Day 18 Denying the Reality of Natural Revelation

Denying the Reality of Natural Revelation

For since the creation of the world God’s invisible qualities—his eternal power and divine nature—have been clearly seen, being understood from what has been made, so that men are without excuse. Romans 1:20

For since the creation of the world God’s invisible qualities – his eternal power and divine nature – have been clearly seen, being understood from what has been made’ (1:20). The God who in Himself is invisible and unknowable – at least to the average man or woman (Galatians 4:8; 1 Thessalonians 4:5) – has made Himself both visible and knowable through what He has made.

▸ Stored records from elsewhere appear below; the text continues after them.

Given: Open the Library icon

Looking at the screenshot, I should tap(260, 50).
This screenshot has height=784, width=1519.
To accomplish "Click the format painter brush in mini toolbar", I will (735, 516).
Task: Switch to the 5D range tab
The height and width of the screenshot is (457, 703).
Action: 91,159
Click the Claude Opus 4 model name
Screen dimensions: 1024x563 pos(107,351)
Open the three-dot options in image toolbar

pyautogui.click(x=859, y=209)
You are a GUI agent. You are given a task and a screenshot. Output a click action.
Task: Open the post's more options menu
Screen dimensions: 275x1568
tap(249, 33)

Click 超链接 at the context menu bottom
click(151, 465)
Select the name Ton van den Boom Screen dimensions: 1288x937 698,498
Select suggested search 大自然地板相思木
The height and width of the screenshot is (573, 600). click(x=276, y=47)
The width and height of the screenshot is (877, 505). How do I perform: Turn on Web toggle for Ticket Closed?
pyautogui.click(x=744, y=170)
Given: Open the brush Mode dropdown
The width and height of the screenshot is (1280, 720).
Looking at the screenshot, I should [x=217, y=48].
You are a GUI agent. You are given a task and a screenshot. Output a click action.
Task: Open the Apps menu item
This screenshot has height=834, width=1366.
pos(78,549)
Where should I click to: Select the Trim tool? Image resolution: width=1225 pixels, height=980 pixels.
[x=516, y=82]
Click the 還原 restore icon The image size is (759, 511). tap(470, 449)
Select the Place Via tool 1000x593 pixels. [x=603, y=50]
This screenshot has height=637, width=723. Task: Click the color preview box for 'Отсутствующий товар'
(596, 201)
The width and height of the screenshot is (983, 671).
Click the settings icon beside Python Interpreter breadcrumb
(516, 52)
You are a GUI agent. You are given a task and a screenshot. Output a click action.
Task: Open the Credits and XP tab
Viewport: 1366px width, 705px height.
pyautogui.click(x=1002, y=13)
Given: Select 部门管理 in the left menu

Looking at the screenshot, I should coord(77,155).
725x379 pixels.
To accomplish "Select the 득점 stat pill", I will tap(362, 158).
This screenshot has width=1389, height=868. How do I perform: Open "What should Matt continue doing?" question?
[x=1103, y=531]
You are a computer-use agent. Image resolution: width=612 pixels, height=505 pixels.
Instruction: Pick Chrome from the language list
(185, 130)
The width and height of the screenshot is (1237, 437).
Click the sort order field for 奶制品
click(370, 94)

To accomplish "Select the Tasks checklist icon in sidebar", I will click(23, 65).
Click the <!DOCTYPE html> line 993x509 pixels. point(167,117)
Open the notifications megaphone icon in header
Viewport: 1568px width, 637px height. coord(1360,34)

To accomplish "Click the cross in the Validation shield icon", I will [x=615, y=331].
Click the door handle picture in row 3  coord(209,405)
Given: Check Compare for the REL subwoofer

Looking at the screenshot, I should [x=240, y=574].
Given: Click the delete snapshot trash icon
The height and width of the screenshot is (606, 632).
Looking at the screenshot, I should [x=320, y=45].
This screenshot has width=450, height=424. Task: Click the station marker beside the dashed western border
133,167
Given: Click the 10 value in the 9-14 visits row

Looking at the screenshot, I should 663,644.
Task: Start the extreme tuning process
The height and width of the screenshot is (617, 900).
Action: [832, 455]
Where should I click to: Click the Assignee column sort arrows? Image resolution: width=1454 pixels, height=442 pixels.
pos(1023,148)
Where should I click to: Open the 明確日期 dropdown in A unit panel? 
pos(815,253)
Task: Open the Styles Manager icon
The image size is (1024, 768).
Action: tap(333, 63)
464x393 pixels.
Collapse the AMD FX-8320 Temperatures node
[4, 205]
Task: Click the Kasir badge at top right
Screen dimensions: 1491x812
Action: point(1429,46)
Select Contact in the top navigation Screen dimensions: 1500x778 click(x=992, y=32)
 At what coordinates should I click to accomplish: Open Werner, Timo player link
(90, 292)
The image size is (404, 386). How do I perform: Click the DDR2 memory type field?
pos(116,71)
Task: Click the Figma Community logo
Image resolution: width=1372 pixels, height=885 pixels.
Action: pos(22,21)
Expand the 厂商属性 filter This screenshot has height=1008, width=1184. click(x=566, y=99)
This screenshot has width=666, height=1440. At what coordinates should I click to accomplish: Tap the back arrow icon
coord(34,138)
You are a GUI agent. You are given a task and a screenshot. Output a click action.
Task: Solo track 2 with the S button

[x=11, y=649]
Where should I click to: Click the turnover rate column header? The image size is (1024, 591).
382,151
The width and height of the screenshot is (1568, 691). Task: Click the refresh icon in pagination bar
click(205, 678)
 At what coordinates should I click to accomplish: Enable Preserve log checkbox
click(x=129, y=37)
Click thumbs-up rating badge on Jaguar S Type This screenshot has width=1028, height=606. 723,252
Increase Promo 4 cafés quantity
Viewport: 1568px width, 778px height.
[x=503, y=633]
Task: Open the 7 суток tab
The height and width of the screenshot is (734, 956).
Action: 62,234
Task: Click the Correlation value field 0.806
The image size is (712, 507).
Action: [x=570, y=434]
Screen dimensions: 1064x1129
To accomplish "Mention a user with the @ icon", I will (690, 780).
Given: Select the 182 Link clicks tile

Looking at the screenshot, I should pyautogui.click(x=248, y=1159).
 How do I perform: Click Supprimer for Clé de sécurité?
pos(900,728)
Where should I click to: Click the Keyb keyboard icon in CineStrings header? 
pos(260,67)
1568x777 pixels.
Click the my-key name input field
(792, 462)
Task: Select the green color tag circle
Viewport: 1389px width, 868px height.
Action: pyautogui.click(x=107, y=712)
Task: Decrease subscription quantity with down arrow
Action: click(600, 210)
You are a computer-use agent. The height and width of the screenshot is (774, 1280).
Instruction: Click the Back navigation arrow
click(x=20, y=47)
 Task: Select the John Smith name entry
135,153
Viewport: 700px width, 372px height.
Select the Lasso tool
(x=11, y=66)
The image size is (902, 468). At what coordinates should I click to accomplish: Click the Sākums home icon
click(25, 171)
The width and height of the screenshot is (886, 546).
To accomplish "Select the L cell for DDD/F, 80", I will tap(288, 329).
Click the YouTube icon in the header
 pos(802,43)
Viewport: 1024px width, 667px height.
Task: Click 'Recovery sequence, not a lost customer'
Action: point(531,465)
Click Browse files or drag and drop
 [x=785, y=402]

The ‘natural’ world, the creation, is a visible disclosure of the invisible God. ‘The heavens declare the glory of God’ (Psalm 19:1) and ‘the whole earth is full of his glory’ (Isaiah 6:3). Paul preached to his pagan audience in Lystra that ‘God has not left himself without testimony’ (Acts 14:17) but had given them rain, crops, abundant food and joy as signs of His grace to them (Acts 14:17). God’s ‘eternal power and divine nature’ constitute something of His ‘glory’ (1:23) that humanity has rejected.

God’s wrath is His settled and righteous antagonism to evil. It is directed against people who have some knowledge of God’s truth through the created order, but deliberately suppress this knowledge in order to pursue their own self-centred path. And it is already being revealed, in a preliminary way, in the moral and social corruption which Paul saw in much of the Greco-Roman world of his day and which we can see in the permissive societies of ours.

Natural revelation makes humanity even more accountable and so even more guilty, ‘so that men are without excuse’ (1:20).

The truths of God revealed in ‘nature’ cannot, of themselves, bring anyone into a full and true knowledge of God but they can help an honest seeker and certainly illustrate that knowledge once we have found the true God through Christ. In Acts 17:22-34 Paul uses natural revelation as a stepping stone in the presentation of the gospel to intellectuals in Athens; so natural revelation has a real though limited purpose. The intricacy of the world can help people understand that there must be a Creator.

It is important to hear what Paul says explicitly about natural revelation in this passage. Paul presents the reality of natural revelation to justify his assertion that people ‘suppress the truth’ (1:18). He is vindicating God by proving that He is perfectly just in inflicting His wrath on people. They had some knowledge of God but they turned away from that knowledge. This means they are ‘without excuse’ (1:20) before God when He pours His wrath out.